### [Data for review]
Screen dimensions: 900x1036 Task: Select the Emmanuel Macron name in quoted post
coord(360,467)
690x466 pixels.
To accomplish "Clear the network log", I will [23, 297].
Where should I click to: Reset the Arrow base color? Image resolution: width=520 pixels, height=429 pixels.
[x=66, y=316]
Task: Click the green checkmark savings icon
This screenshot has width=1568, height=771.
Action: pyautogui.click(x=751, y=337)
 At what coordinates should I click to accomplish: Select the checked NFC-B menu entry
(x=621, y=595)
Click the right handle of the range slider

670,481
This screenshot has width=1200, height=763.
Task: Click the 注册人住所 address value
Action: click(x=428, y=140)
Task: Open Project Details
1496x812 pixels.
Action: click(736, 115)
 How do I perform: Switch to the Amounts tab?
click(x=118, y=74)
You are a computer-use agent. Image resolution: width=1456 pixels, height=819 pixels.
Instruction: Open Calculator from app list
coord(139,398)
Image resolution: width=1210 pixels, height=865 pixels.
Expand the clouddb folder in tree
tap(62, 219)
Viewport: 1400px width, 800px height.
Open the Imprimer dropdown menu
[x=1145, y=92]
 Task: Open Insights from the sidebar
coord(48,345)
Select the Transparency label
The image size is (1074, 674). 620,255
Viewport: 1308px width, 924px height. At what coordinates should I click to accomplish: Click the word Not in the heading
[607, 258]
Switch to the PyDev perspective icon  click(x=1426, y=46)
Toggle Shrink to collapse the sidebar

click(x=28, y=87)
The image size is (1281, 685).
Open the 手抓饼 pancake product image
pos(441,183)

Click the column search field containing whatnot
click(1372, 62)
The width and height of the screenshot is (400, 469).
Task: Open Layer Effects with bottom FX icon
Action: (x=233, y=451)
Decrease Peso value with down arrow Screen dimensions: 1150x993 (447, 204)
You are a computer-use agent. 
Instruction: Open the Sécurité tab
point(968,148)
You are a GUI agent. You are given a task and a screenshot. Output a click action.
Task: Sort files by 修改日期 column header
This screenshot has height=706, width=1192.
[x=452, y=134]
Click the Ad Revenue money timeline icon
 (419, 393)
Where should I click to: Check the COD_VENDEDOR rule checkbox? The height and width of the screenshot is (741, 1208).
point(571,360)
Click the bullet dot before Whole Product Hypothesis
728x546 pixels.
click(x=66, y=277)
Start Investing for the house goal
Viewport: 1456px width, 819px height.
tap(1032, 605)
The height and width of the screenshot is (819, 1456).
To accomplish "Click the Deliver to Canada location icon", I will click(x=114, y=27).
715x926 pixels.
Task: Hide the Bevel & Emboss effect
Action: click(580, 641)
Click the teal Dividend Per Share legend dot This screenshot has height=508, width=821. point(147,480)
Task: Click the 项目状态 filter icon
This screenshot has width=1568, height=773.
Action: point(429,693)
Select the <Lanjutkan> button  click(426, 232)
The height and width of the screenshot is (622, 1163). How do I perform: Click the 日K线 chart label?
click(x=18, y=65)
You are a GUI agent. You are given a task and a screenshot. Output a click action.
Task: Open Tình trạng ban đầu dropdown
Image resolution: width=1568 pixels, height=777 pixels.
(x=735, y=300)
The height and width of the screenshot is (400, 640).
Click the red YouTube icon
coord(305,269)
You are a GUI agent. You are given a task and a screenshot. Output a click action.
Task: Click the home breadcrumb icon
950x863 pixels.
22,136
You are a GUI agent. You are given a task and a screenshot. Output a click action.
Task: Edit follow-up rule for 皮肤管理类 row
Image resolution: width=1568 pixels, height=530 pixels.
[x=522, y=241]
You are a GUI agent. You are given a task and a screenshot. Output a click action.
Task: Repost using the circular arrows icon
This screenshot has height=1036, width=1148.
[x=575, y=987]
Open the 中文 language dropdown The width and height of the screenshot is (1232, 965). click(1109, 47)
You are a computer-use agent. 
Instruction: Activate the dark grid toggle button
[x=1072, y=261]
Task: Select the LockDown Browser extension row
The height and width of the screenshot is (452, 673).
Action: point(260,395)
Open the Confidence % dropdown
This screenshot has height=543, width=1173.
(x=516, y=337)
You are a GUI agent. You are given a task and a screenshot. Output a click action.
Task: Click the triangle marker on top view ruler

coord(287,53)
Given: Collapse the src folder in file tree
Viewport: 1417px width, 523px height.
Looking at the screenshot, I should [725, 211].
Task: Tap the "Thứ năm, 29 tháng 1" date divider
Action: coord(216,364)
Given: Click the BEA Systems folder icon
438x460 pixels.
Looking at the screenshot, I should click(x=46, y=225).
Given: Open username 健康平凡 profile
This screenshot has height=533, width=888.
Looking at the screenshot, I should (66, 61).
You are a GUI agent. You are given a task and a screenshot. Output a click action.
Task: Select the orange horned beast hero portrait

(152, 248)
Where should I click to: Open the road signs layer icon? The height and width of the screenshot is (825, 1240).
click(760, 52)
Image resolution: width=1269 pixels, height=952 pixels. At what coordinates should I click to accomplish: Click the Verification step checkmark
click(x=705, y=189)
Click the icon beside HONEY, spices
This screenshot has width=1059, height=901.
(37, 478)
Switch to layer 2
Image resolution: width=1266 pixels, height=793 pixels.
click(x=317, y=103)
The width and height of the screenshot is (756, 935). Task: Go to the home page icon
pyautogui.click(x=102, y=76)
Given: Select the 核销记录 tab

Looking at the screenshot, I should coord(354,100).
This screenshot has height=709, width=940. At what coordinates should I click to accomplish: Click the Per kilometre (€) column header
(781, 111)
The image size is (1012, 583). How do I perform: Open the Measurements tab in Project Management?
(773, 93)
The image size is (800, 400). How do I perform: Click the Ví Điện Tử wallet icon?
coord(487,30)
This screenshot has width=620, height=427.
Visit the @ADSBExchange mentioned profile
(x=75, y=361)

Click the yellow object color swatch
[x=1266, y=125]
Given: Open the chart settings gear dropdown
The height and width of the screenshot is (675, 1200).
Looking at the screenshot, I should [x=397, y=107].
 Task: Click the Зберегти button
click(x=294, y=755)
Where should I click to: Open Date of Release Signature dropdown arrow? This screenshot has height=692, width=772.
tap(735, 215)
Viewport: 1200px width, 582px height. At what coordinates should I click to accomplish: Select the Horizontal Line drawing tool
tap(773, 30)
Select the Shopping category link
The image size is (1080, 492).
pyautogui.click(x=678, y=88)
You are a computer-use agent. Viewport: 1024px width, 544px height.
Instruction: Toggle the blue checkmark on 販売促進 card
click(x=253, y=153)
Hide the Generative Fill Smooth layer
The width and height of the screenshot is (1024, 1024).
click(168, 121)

### [Exercise brief]
Search the material above for "computer". Pull out each line where it shows up.

### [Exercise response]
You are a computer-use agent. Image resolution: width=1456 pixels, height=819 pixels.
You are a computer-use agent. 
You are a computer-use agent. 
You are a computer-use agent. Viewport: 1024px width, 544px height.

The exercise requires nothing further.